The two most popular science fiction television series of the 1990’s, did the fan feud between them made these two science fiction series even more popular or did it hurt the respective science fiction enthusiasts’ image as a whole?
By: Vanessa Uy
To outsiders ignorant of the science fiction genre, motion pictures about space faring civilizations in the distant future may look all the same to them. They probably can’t tell the difference between Gene Roddenberry’s Star Trek from George Lucas’ Star Wars, and humanity is much poorer because of this oversight. But seriously though, has anyone remembered or still care about that famous feud between fans of Star Trek and Babylon 5 back in the mid-1990’s where everyone is vandalizing each other’s web page with digital graffiti with “BABYLON 5 RULES” or “STAR TREK RULES”? The past might now seemed as if a foreign country to most of those fans but does the reason behind the feud hold something much deeper?
To the uninitiated, Star Trek and Babylon 5 may seem the same. Both are about the future of our civilization a few centuries into the future, and yet these two demarcate the two differing philosophies of the 20th Century, namely the Humanist’s view and the supernaturalism of Protestant Calvinism. And each of these TV series displaying the good – and bad – parts of the social contracts of the two differing philosophies, for better or for worse.
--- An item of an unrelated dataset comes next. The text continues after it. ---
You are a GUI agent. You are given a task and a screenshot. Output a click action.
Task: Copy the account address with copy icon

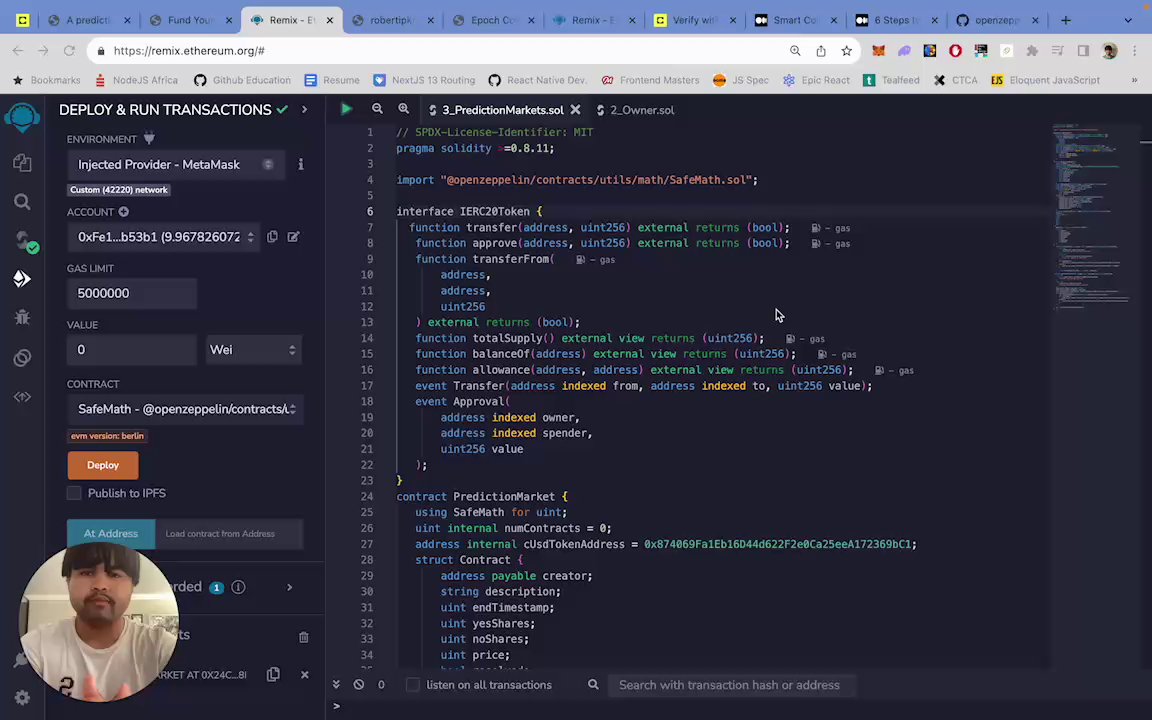pos(272,237)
Gene Roddenberry was an unabashed Humanist and his Humanist views are part and parcel of Star Trek since the original series back in the 1960’s. He typified an idealized altruism-leaning version of Marxist-Leninist Socialism that was embraced in Star Trek’s time, even though this ideology is prone to bureaucratic corruption and very much open to abuse at present. Roddenberry’s utopian future would probably be hell for Ayn Rand.
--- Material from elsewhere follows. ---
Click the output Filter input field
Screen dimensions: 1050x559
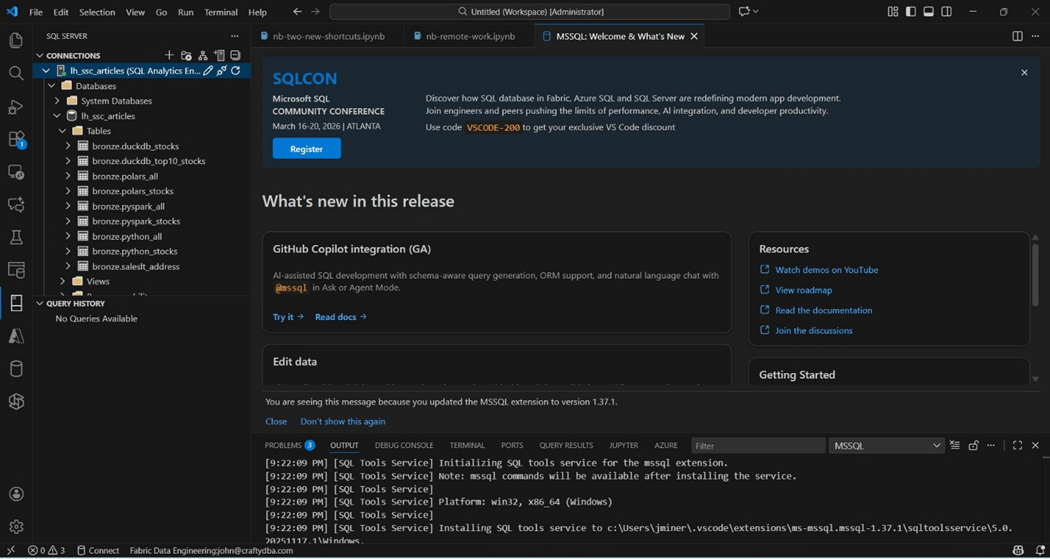click(757, 446)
While in Babylon 5, the complexities of laissez-faire mercantile Calvinism / 20th Century American Capitalism is alive and well from wrongful death lawsuits, litigious mindsets (a man suing an alien for damages for abducting his great grandfather and for performing traumatic medical experiments) and more. Plus, the various organized religions that existed in the 20th Century managed to survive in Babylon 5’s time, unashamedly displayed in full glory.
Though I am a fan of both Star Trek and Babylon 5, there seems to be something that these two works seem to agree on, war. Yep, war will still be around in the future with means and complexities that rival what humanity had been dishing out with each other for centuries. It seems as if to make a science fiction serial interesting, there should be a political power struggle to secure the continued existence of a certain sentient race.
Other thing common to the two is ingenious ways to overcome the speed-of-light restrictions of interstellar travel. Though Babylon 5’s jumpgate is somewhat reminiscent of the Panama Canal-type technology by being very dependent on fixed incumbent technological structures, I find it more plausible given current advances in quantum physics. Star Trek’s warp-drive technology has a certain sexy-ness in it though because works without dependence of incumbent structures like exit apertures of artificially created wormholes and Casimir vacuum technology.
As a hole, I have to agree with what the 2007 Nobel Literature laureate Doris Lessing said about science fiction. In that science fiction deals more on the probable social conditions of the future and less on the technology that might be in common use then. I wonder what kind of science fiction stories Friedrich Nietzsche would write if he just had the time?